Two More UK Retailers Cut Gas Prices by 5%
Two more commercial and domestic electricity retailers in the UK have announced that they are dropping gas prices to their customers. In separate statements issued on February 11, British Gas, owned by Centrica, and EDF Energy said that they would reduce prices by 5.1% and 5% respectively.
In its statement EDF Energy says the reduction is linked to a drop in wholesale prices. It blames higher costs for not reducing the cost of gas supply further.
"Despite improvements to operating efficiency, external costs included in a customer’s electricity and gas bills have increased, some significantly," it said. "This has limited the size of today’s gas reduction and the company’s ability to pass on falls in wholesale electricity costs."
In its statement, Centrica did not mention wholesale prices, instead saying that the reduction was part of a drive to remain competitive in the market. The company also pointed out that this is the third time it has reduced the price to British Gas customers since 2015.
"Taken together, our three price reductions will bring the average household’s annual energy bill down by almost £100," the head of the company's supply business in the UK & Ireland, Mark Hodges, said. "British Gas will be cheaper than 95% of the market, for a typical household on a standard dual fuel tariff. Competitive pricing is the way to retain existing customers and win new business in this hard-fought market."

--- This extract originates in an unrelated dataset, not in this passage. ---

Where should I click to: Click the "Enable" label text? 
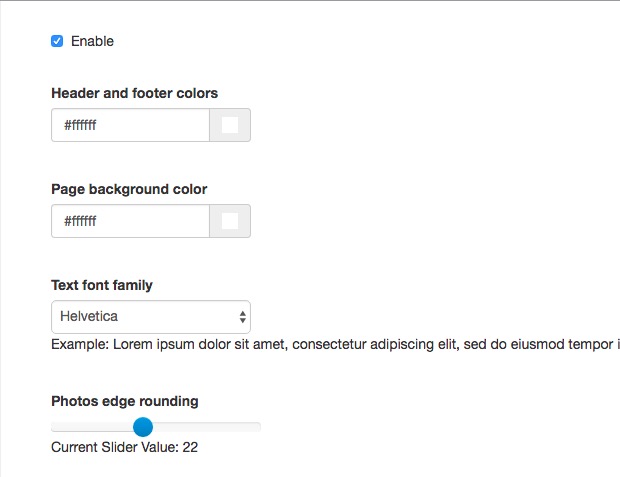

Centrica's reduction will benefit 6.8mn customers saving them an average of £31, the company said. EDF said its cut would benefit 900,000 customers' average standard gas price by £31.
The reduction from each firm will take more than a month to come into effect, by which time the high consumption period will be largely over with the arrival of spring. British Gas will implement its reduction on March 16; EDF's reduction will begin from March 24.

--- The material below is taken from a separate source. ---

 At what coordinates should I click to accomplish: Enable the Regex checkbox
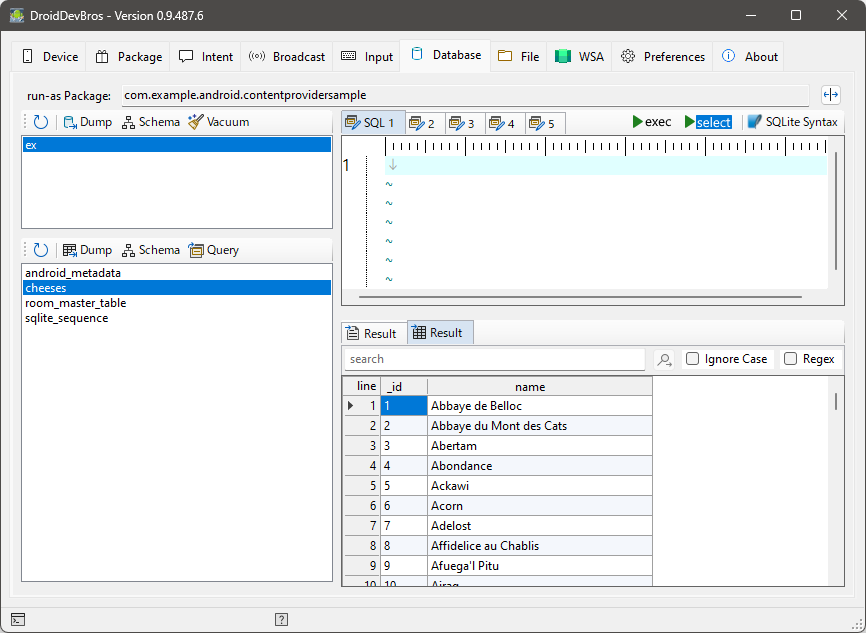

The two companies are the last of the Big Six to cut their prices. They all say the reductions would have been bigger but that the wholesale price of gas is only a small element of the overall bill; and that other costs and levies are beyond their control.
The six are currently the object of a regulatory probe by the Competition & Markets Authority, whose findings are expected next month but are not due legally until June.